Extracted data:
--

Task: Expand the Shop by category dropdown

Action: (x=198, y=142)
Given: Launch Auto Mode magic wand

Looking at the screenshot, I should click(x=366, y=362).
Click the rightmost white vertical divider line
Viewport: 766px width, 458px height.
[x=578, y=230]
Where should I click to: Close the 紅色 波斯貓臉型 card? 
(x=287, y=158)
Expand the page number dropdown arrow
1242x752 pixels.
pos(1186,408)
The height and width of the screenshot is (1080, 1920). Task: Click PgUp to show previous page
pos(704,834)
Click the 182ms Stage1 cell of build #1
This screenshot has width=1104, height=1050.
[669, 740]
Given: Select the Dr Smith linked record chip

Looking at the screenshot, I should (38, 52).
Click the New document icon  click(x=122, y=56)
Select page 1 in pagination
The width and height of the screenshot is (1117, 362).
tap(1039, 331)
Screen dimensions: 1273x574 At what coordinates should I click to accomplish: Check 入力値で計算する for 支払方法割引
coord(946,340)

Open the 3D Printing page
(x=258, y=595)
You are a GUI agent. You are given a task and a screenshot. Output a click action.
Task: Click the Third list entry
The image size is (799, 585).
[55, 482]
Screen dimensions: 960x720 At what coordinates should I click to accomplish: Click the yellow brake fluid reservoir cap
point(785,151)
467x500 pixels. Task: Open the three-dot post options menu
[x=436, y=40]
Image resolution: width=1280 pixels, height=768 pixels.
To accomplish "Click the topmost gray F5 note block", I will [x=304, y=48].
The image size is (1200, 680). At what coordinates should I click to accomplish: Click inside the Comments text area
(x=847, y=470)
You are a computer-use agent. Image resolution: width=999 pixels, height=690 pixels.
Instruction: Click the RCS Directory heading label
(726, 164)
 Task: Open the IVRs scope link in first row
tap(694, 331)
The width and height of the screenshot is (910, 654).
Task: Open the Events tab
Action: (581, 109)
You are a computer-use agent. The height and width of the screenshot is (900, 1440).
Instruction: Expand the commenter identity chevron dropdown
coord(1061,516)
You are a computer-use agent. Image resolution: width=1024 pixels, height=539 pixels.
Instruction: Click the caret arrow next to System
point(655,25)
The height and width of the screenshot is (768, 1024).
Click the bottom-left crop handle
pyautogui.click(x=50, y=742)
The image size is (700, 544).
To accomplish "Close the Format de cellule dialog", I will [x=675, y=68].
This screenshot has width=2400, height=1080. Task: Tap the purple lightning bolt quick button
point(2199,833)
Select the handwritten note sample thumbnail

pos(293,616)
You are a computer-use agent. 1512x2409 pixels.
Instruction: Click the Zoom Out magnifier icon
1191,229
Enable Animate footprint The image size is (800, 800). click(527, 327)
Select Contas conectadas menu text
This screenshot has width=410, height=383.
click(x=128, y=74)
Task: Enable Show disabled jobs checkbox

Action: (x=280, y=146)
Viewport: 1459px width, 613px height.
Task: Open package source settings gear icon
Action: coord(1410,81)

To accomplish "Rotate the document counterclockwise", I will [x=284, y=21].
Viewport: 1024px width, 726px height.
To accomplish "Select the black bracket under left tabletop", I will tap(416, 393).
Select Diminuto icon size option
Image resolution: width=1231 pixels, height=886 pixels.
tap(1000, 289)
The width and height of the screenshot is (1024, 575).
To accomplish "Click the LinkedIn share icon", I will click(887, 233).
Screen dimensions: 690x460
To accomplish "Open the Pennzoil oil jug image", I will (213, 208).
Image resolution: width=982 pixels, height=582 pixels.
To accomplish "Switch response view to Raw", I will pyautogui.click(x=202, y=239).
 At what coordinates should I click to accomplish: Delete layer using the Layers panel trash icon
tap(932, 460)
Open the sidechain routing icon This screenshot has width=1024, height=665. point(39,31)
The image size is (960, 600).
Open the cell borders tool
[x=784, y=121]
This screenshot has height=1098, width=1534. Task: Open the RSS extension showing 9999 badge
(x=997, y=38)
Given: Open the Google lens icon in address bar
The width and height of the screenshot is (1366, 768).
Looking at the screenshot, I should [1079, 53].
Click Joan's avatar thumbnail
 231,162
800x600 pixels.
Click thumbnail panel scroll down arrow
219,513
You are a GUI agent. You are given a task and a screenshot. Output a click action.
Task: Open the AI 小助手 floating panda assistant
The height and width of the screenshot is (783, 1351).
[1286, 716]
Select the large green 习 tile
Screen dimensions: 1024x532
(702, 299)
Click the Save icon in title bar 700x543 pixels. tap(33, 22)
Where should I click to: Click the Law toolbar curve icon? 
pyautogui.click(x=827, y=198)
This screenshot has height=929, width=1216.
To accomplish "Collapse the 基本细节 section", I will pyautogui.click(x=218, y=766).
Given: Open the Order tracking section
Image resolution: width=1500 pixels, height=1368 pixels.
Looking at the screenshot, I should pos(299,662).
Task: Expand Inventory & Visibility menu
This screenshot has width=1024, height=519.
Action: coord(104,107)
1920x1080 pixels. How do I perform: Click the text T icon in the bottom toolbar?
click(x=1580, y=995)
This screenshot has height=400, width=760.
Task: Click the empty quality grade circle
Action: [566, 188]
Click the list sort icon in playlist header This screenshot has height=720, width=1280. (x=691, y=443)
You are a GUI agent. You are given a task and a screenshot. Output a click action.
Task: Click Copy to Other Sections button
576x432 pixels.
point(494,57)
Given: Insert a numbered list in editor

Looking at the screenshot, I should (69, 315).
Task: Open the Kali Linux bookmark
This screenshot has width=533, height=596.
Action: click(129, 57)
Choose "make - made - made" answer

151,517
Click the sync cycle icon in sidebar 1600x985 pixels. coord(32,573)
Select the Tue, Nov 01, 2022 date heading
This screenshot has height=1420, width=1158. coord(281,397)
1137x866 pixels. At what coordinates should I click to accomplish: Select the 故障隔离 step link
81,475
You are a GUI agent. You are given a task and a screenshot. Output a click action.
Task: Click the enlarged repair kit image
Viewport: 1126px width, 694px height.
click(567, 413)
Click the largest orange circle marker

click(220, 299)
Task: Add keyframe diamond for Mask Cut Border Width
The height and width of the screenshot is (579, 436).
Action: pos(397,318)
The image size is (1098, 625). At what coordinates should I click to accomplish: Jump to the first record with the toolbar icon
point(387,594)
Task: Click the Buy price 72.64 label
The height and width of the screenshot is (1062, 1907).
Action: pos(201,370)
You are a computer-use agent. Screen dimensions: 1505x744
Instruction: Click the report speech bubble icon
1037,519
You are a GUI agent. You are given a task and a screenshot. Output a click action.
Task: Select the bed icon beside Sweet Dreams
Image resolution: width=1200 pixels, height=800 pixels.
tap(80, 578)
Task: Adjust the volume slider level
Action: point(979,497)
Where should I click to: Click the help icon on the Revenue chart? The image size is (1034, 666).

--

What to do: Go through the entries above, and wherever a line holds the word "computer", copy that line.

Answer to this exercise:
You are a computer-use agent. Image resolution: width=999 pixels, height=690 pixels.
You are a computer-use agent. The height and width of the screenshot is (900, 1440).
You are a computer-use agent. Image resolution: width=1024 pixels, height=539 pixels.
You are a computer-use agent. 1512x2409 pixels.
You are a computer-use agent. Screen dimensions: 1505x744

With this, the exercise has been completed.